Pangamonium




 Panga: a fishing boat indigenous to Central America and Mexico




It begins so innocently. One moment you're cruising along in your panga taking in the early morning sights and smells. Maybe your eyelids droop a bit... perhaps reacting to last night's Margaritas. Maybe you sit for just a second and let your attention slide. You're relaxed, you're content, hell, you're barely awake. Then a silver side flashes enticingly against the a patch of dark turtlegrass. This innocent observation serves as a mental wedgie that shoves you from your early morning reverie and takes you to fully amped in only a small slice of a second. 




And thus it begins... pangamonium... the time-honored ritual, really more of a combination affliction and reaction, but I digress. When pangamonium begins chaos reignsPangamonium is apparently a required activity when tarpon fishing. In the throes of pangamonium, an adrenalized angler can find a million ways to blow his shot: wrap the line around the rod tip top, catch it on the cooler below the casting deck, stand on the line, let the wind blow it overboard. It's all part of the symptoms that afflicts most of us when that first tarpon is sighted. While not everyone gets to cast to the sighted fish, everyone gets to participate in pangamonium. Pangamonium is an equal opportunity virus. It spreads like ebola and afflicts everyone in the boat. Soon,  not only is the angler finding new and creative ways to screw up, but everyone is aiding him in his pursuit of "buck fever" by yelling  helpful, but mutually exclusive suggestions and instructions. Pangamonium sounds like a bunch of chimps in a fig tree or my family at Thanksgiving .
 "Cast longer!"...  "Cast shorter!"...  "Cast again!" 
"There he is, to your left, more right, over there, he's behind you, there’s one, etc., etc.” 
Sure everyone is excited and just trying to be helpful, but it is a confusing situation! Some anglers get really pissed off and tell everyone to shut up.  That's just wrong and it's not in the spirit of panagamonium. After all, this tarpon belongs to everyone and to force people to be quiet is like taking the ball and going home. Besides, when it's not your turn to cast, you'll be wanting to play too! What a well-adjusted angler needs to do is to try an accommodate everyone's suggestions ! At least until the fish had disappeared or you have learned to tune everyone out and make your cast. Not too early or too late, but when the time is right.  If you can ignore the pangamonium party and do it right, and if the tarpon eats, Stage Two of pangamonium begins.

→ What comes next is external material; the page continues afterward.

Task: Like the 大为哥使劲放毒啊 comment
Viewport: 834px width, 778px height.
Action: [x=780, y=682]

Stage Two can be even more chaotic than Stage One and although it begins with the hookset, it continues through the clearing of line and bowing to the first jump. All these activities must seemingly be practiced simultaneously.  If you sucessfully pass Stage Two and the fish is still on, then Stage Three of pangamonium isn't far behind. It begins when the tarpon is on the reel.  
Stage Three not only involves physical work, but also demands you listen to many more countless suggestions and helpful observations... this time on how to fight and land your fish. 
"Put pressure on him." 
“If you aren’t hurting him, he’ll hurt you”. 
"Lower your rod to the right, pull hard off your hip."  
"Don't raise your rod tip!"
"Bring your rod parallel to the boat’s deck." 
And  the time honored, 
" You can't wait for him to tire... you must tire him! "
All true, all helpful and all rarely heard by the angler engaged in the fight! 

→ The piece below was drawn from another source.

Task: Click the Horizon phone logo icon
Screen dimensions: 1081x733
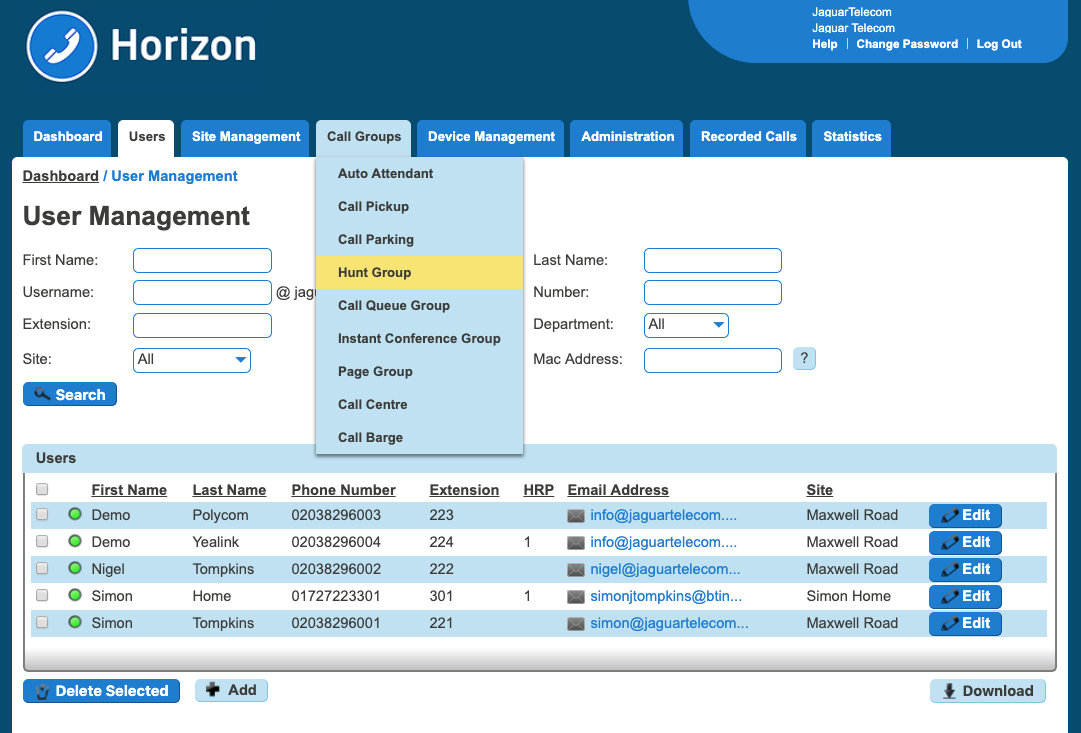Action: (x=62, y=47)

But whatever you do and no matter how much craziness ensues, Stage Three can be a long process. It only ends with Stage Four which begins when the fish gets somewhat close to the boat. Now a skilled pangamaniac can still lose his fish in a variety of ways so you must remain alert and watch for late slow motion jumps and courageous runs. The suggestions from the guide and your fishing mate at this point are creative, instructive and seemingly endless... as well as useless.
If your luck holds and you have a guide who has the hands and the mind to handle a bucket of a mouth hitched to a muscle mass accrued by millions of years of evolution, you’ll get your picture and then watch as this huge, ancient silver beast with the dark green back slides back into the blue of the ocean.  You'll feel exhausted. Your hands will ache and your biceps will tingle. You'll feel a need to chatter and tell everyone that you don't want to do that again... but that's a lie, the last symptom of pangamonium. In truth you love pangamonium and you want to get very sick again soon!